**Input data**
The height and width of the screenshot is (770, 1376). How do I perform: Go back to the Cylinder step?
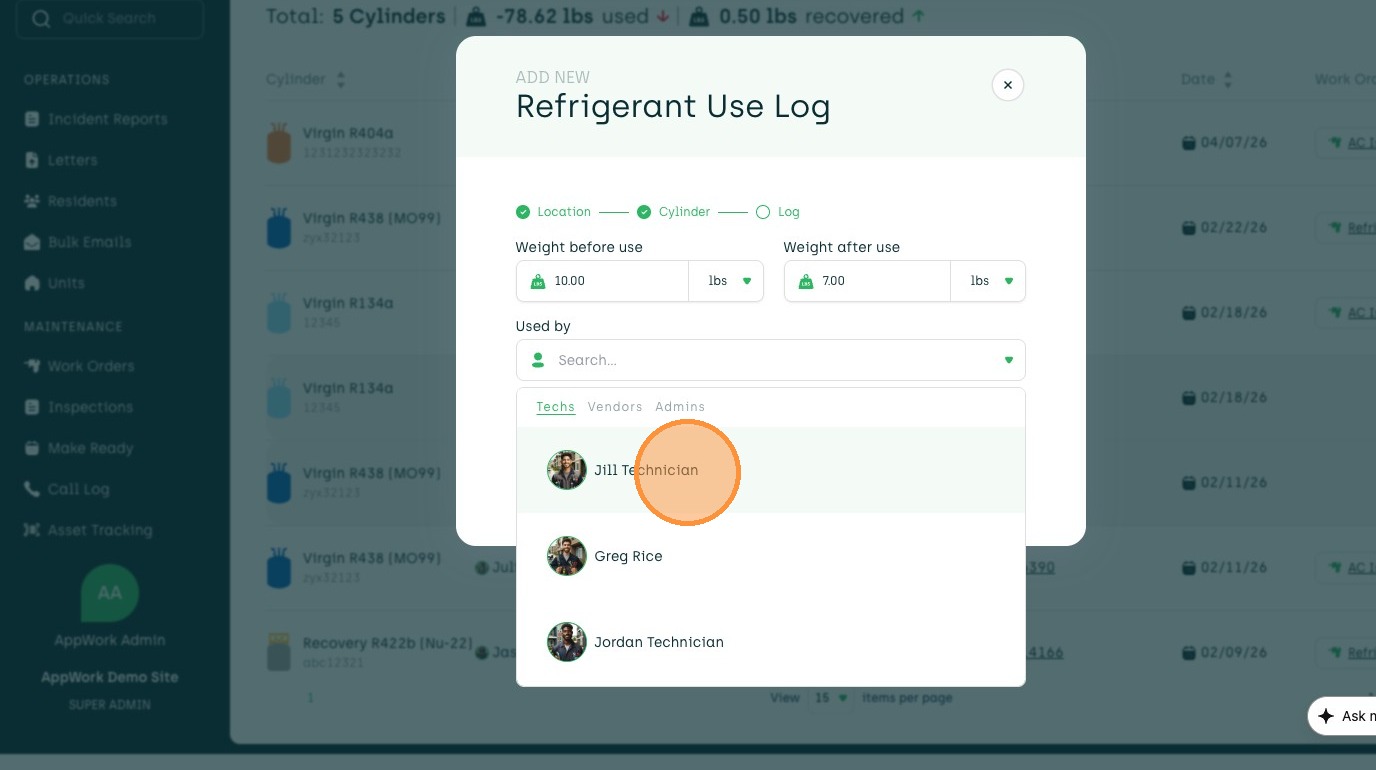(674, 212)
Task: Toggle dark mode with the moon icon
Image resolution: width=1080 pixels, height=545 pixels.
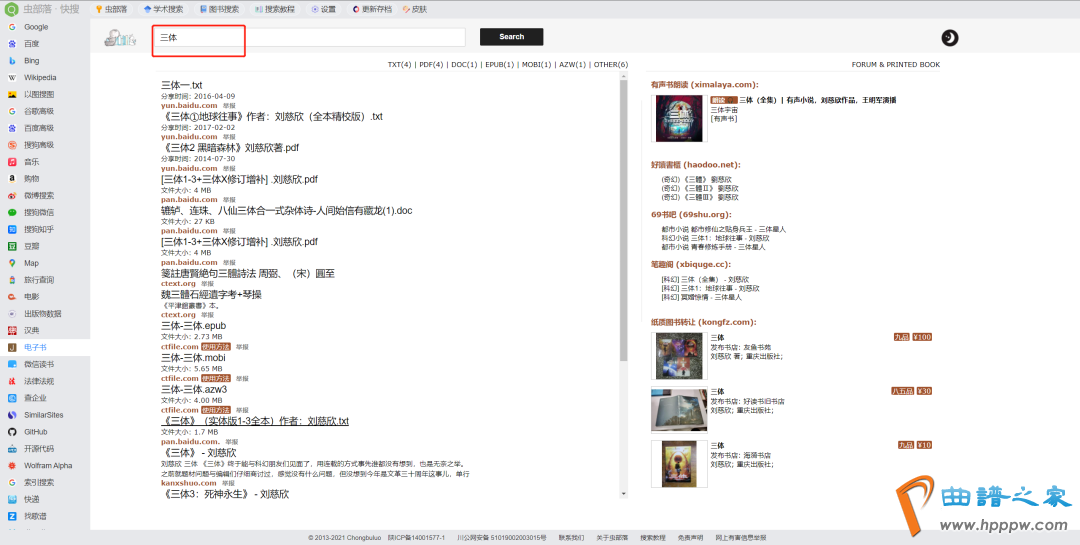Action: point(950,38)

**Work to complete**
Your answer should be an exact copy of the entries above, with no images included.

**Response below**
The height and width of the screenshot is (770, 1376). How do I perform: Go back to the Cylinder step?
(674, 212)
Task: Toggle dark mode with the moon icon
Image resolution: width=1080 pixels, height=545 pixels.
Action: point(950,38)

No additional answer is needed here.